Les San Blas, un paradis voué à disparaître

Par Adèle Smith

A notre arrivée, les îlots de l’archipel panaméen sont à peine visibles. 350 perles au ras de l’eau. Sous une brise légère, Moon River longe une petite île parfaitement blanche et ronde, entourée d’eau turquoise. Il y a tout juste assez de place pour une hutte en bambou et quelques gracieux palmiers.

Sur ces îlots, les habitants, des Indiens Kuna, sont à peine plus grands que les pygmées. Les femmes, qui n’aiment pas être photographiées, portent tuniques bariolées, anneaux de nez en or et longues rangées de perles aux jambes. Un tableau exquis.

32.000 Kuna vivent sur une cinquantaine de ces îles égrenées le long de la côte atlantique du Panama. Hélas, leur temps sur ce paradis terrestre est compté : encore 20, 30 ans peut-être. Selon le Smithonian Tropical Research Institute, les îles San Blas ou Kuna Yala seront englouties par les flots dans les deux prochaines décennies. Ici, le déluge n’est pas un mythe biblique mais une réalité lente et inéluctable, imputée au réchauffement climatique. Les experts estiment à près de 2 centimètres le niveau de montée d’eau annuel. Les Kuna sont partiellement tenus responsables du désastre car ils ont détruit une partie des récifs coralliens pour construire et protéger leurs îles.


L'exode sur le continent a déjà commencé, mais les insulaires sont réticents. Chassés de la jungle colombienne par les colons espagnols puis contraints malgré eux à l’intégration dans l’Etat du Panama au début du siècle dernier, ces Indiens farouchement indépendants craignent l’assimilation. Au XXIème siècle, ils pratiquent encore des rites d’un autre âge. Lorsque je les interroge sur la catastrophe annoncée ils répondent avec une sagesse déconcertante, comme ce père de famille prénommé Elio : « Dieu décide ces choses-là, ce qui arrivera arrivera »

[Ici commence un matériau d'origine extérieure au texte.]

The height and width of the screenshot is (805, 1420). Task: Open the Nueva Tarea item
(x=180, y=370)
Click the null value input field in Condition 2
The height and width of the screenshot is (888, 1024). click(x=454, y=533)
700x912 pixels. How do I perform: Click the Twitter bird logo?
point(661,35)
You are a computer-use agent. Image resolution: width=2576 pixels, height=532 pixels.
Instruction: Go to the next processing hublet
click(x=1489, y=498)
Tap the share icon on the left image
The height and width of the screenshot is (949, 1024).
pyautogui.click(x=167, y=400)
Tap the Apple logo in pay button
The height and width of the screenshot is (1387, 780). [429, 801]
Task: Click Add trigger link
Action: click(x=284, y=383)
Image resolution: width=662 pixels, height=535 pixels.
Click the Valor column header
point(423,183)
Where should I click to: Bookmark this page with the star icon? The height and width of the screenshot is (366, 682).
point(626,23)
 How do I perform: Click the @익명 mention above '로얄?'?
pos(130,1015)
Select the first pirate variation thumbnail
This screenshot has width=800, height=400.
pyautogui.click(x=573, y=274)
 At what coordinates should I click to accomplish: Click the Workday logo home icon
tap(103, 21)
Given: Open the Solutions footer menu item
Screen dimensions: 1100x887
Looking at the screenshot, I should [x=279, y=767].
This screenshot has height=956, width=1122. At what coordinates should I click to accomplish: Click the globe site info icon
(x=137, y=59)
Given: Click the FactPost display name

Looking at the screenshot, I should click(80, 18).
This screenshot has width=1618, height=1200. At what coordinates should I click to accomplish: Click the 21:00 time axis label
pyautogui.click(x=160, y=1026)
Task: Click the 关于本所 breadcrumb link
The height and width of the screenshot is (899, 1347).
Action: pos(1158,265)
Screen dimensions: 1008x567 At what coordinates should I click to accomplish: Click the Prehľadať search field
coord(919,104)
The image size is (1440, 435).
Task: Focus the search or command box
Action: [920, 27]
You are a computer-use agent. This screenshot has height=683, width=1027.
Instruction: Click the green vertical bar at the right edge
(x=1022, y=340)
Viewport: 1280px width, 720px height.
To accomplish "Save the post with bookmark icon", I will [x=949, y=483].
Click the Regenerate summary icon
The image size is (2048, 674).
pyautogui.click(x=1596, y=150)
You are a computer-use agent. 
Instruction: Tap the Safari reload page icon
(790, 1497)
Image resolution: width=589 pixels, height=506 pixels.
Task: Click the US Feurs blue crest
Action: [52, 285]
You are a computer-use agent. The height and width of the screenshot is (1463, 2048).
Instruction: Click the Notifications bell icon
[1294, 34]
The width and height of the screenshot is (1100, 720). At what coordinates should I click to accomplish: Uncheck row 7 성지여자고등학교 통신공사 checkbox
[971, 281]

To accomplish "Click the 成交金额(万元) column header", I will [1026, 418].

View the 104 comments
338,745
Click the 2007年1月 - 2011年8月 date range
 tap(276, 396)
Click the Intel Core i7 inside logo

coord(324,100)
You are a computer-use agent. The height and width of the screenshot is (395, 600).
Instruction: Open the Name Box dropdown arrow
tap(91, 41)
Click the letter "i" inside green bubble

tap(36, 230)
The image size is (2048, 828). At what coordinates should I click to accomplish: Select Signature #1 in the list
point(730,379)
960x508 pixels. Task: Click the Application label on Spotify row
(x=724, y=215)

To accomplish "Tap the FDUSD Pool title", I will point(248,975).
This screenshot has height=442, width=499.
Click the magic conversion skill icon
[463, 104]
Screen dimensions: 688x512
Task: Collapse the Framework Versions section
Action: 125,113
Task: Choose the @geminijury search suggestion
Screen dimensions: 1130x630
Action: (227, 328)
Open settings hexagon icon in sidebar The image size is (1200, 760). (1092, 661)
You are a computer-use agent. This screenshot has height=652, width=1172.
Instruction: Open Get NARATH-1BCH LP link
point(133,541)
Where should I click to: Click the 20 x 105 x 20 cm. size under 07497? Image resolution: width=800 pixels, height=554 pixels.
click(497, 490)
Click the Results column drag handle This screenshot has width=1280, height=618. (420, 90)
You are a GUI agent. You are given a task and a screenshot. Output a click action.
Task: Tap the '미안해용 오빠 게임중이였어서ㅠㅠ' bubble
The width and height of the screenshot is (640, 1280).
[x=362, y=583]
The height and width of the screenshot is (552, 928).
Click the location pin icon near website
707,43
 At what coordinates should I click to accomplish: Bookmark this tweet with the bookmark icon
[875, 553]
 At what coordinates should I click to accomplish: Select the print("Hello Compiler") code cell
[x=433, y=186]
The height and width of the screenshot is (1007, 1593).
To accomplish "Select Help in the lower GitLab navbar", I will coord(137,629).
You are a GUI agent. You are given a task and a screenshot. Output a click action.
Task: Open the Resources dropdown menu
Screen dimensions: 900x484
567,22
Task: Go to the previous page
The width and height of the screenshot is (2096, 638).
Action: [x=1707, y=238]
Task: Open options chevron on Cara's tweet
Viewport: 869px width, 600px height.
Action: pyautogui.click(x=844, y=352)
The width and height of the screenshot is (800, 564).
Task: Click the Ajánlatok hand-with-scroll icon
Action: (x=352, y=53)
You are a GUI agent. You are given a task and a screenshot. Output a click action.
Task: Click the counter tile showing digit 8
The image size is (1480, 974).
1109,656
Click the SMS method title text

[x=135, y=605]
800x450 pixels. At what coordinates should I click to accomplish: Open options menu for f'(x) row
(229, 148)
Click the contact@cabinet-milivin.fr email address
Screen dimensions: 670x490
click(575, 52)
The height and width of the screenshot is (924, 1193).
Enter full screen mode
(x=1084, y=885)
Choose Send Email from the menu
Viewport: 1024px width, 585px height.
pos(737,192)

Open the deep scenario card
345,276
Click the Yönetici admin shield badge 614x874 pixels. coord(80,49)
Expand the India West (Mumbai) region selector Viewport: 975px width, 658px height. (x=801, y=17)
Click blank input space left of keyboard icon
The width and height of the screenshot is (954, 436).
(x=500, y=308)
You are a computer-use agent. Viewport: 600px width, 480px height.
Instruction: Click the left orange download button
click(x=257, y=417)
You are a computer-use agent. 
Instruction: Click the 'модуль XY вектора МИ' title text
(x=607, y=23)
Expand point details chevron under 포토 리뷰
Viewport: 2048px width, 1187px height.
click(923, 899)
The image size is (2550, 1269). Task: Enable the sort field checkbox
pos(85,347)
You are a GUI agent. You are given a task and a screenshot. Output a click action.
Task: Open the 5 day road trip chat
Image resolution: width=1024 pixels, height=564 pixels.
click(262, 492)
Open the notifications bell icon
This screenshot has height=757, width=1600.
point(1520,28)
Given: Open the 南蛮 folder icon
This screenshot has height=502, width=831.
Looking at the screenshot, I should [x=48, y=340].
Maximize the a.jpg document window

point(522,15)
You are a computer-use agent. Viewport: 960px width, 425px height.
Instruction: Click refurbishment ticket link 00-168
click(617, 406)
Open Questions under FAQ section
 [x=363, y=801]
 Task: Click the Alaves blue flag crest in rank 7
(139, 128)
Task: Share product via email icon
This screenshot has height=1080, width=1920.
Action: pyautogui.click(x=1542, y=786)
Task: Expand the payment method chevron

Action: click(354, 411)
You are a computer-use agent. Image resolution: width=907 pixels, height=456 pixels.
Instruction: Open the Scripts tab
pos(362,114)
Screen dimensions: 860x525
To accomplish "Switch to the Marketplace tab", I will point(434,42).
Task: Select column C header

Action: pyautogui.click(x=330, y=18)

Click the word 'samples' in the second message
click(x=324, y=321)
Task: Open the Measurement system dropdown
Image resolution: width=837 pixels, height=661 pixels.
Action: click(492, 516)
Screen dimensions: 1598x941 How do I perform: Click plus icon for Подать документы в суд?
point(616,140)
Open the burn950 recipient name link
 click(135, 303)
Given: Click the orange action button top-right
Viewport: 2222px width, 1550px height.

Pab Tummat (dieu) veille en effet sur les Kuna avec sa femme, Nan Tummat. Reconnaissants et pas très exigeants, les Indiens les remercient régulièrement en buvant du chicha lors de leurs nombreuses cérémonies religieuses. Ici, l’ivresse est une bonne chose: elle permet d’accéder plus rapidement aux mystères de la création. Quand par malheur, un esprit malin vient à s’introduire dans une pierre, un orage, une vague ou un animal, on fait appel au chaman. S’il faut un jour quitter les îles, pas besoin de la science, le chaman le verra en rêve, explique Nino, skipper sur un voilier local. L'homme a vu une île disparaître en quelques années dans les jolies Kaimou.


Moon River vogue d’une île à l’autre sans empressement. Nous observons, fascinés, nos étonnants voisins, explorons les coraux, nageons avec les raies et passons des heures à la recherche de l’insaisissable requin censé abonder dans les eaux tropicales. Bizarrement, il y a très peu de voiliers dans les San Blas.
Les Kuna nous rendent régulièrement visite dans leurs cayucos (pirogues à rames ou à voile, taillées dans des troncs d’arbre) pour vendre du poisson, des fruits et leurs fameux molas. Ces carrés d’étoffes uniques au monde sont composés de plusieurs couches de tissus découpés et cousus selon la technique de l’appliqué inversé, qui fait apparaître les dessins par différentiels de couleurs. Les femmes les portent en plastrons sur leurs belles tuniques. Les motifs géométriques sont ceux qu’elles peignaient jadis sur leur corps, avant que les prudes Conquistadors ne leur ordonnassent de se couvrir.


Nous remarquons pas mal d’hommes sacrément efféminés sur les pirogues. Surprenant pour une société aussi traditionnelle. En réalité, je lis dans mon guide nautique sur le Panama que les homosexuels sont parfaitement tolérés dans la société Kuna, laquelle est matriarcale. Il n’est pas rare de tomber sur un travesti. Nous croiserons d’ailleurs la fameuse Lisa, master mola aux doigts de fée et à la voix joliment rauque.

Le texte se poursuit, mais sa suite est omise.